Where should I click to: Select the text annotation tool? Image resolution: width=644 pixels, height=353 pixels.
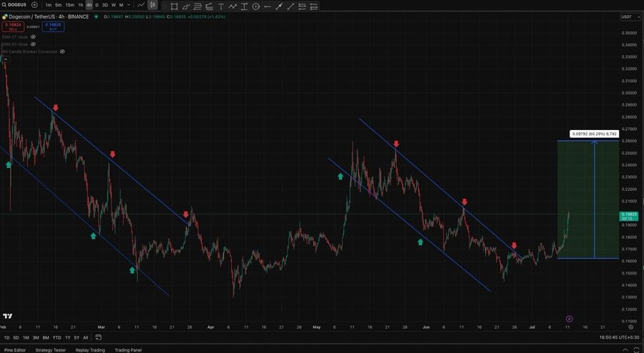pos(221,6)
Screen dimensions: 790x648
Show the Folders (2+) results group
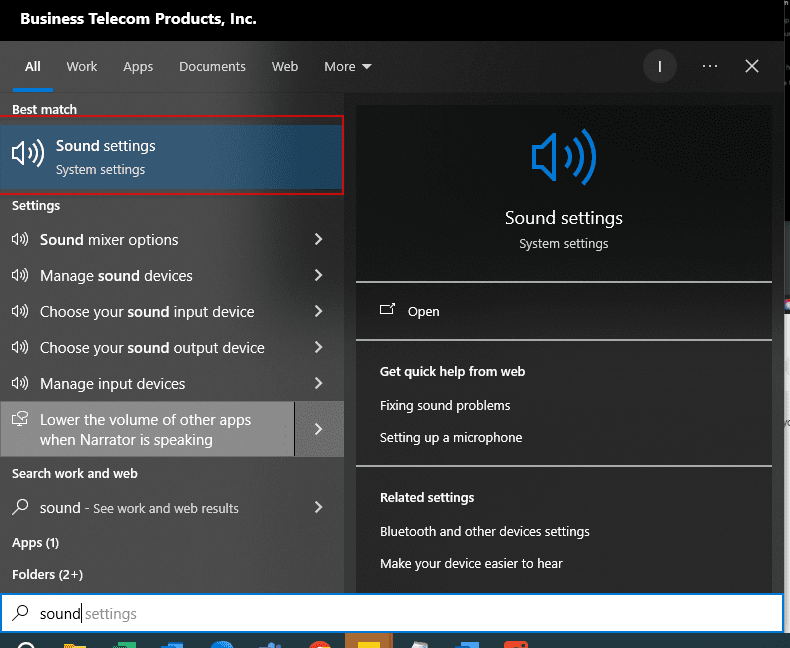pyautogui.click(x=47, y=575)
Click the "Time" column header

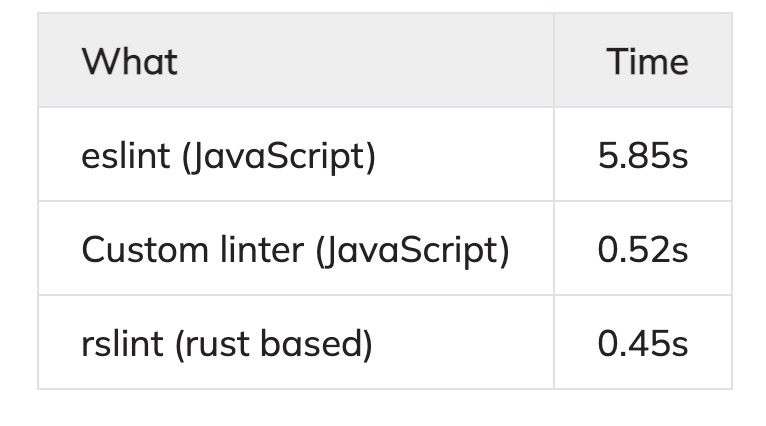click(x=647, y=62)
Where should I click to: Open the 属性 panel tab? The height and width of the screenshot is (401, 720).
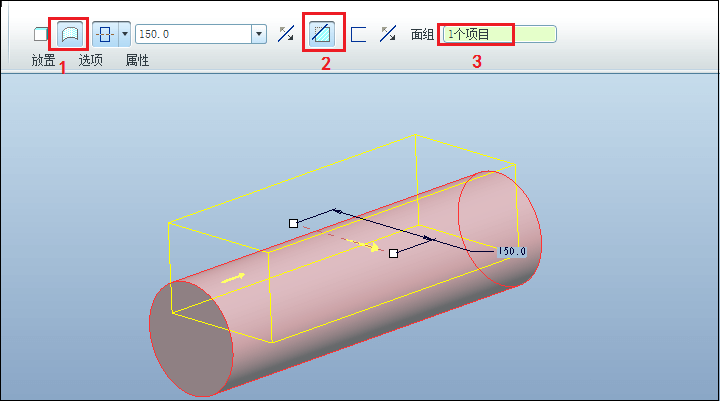[137, 60]
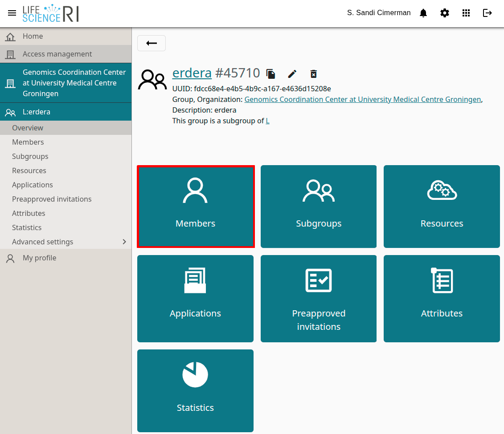Click the notifications bell icon

[x=423, y=13]
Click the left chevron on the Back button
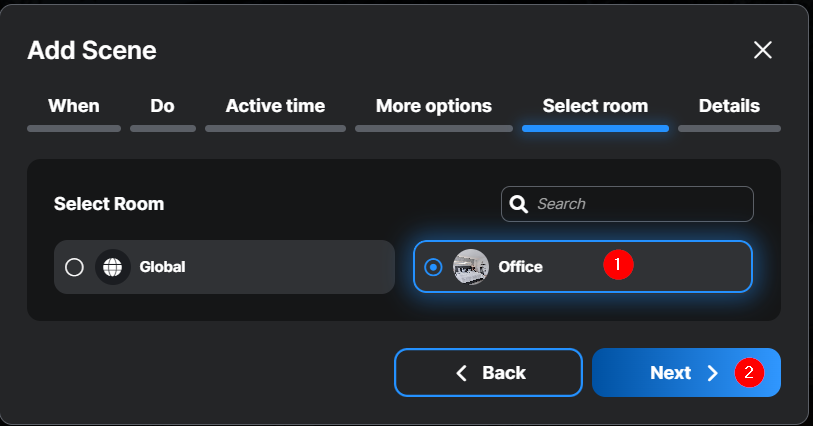This screenshot has height=426, width=813. [x=462, y=373]
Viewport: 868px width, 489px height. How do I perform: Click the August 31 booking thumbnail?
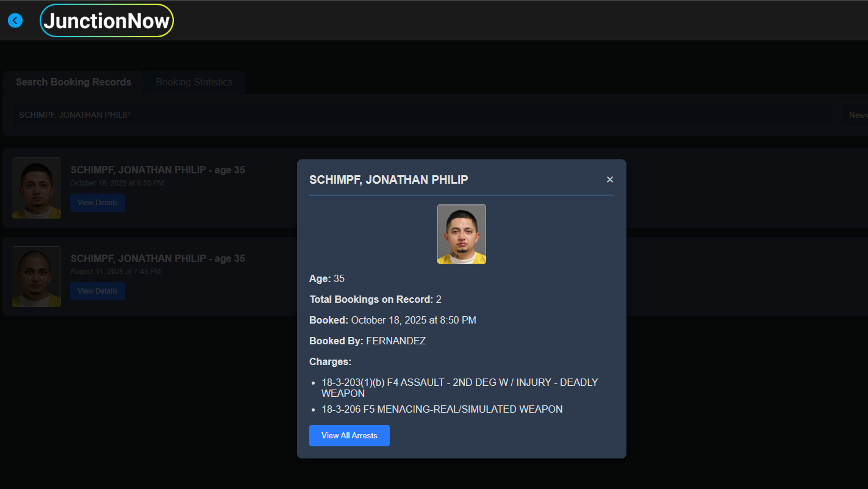(x=37, y=277)
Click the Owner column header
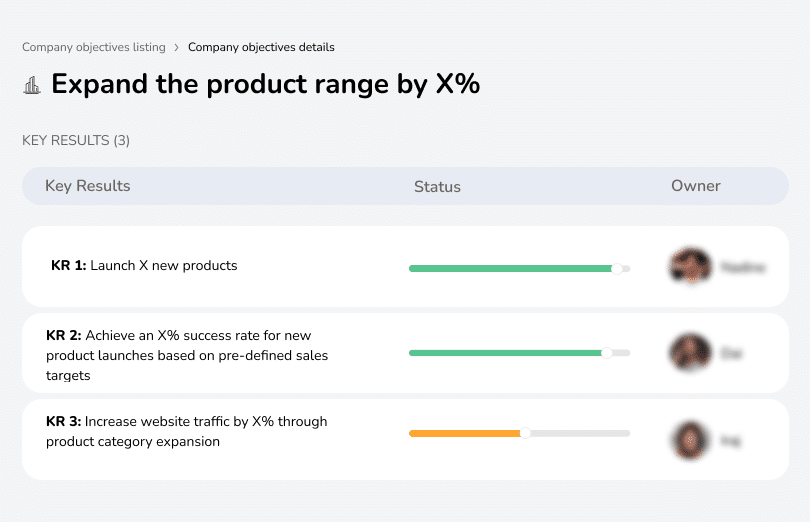The height and width of the screenshot is (522, 810). pos(696,186)
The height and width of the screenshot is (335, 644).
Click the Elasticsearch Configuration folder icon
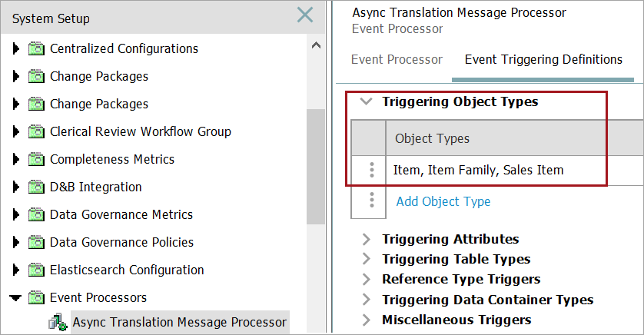point(37,270)
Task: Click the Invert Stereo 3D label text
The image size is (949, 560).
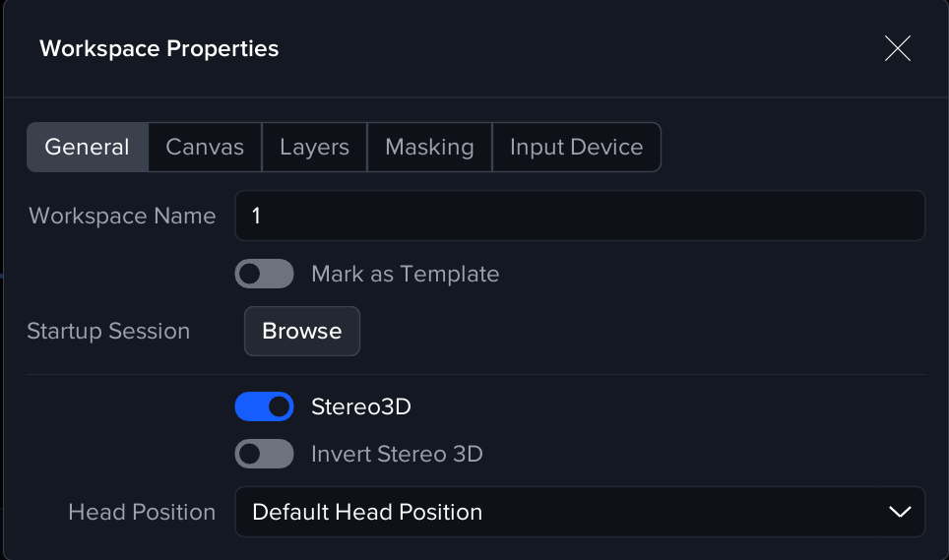Action: 397,454
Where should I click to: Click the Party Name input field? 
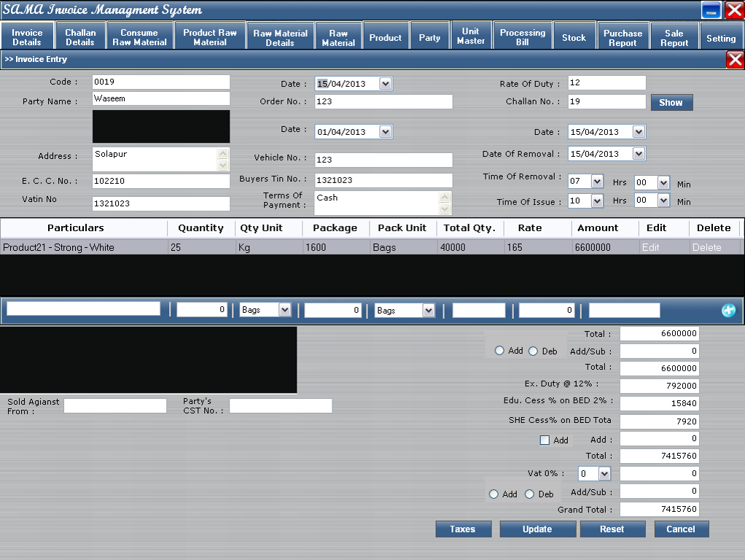pos(160,98)
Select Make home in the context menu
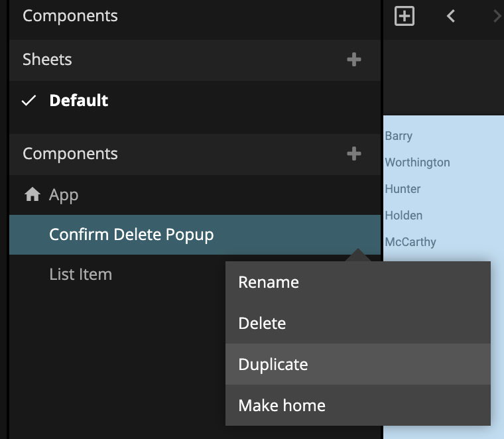Image resolution: width=504 pixels, height=439 pixels. click(x=282, y=405)
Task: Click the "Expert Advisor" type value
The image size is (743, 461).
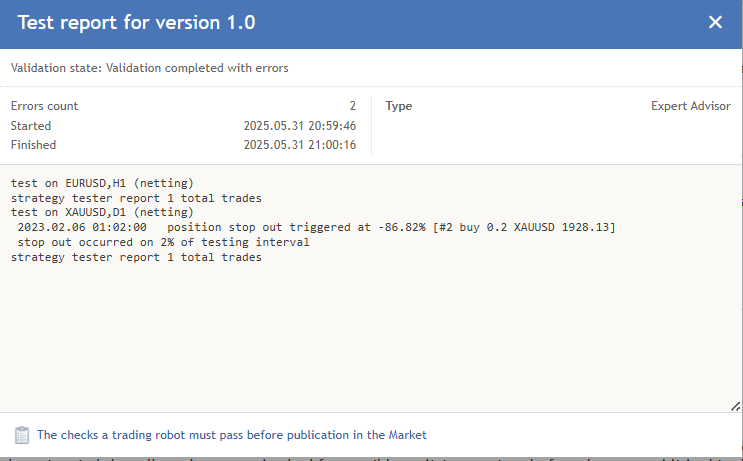Action: (690, 106)
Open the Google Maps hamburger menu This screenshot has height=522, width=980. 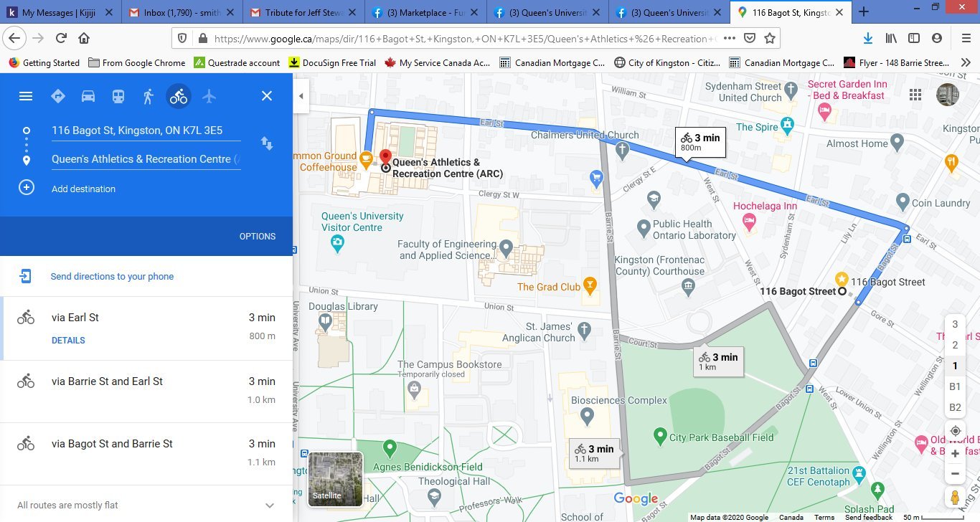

» EXERCISE
Give the number of lines in the entries that include the string "Task", and nothing else.

» REPLY TO THE EXERCISE
2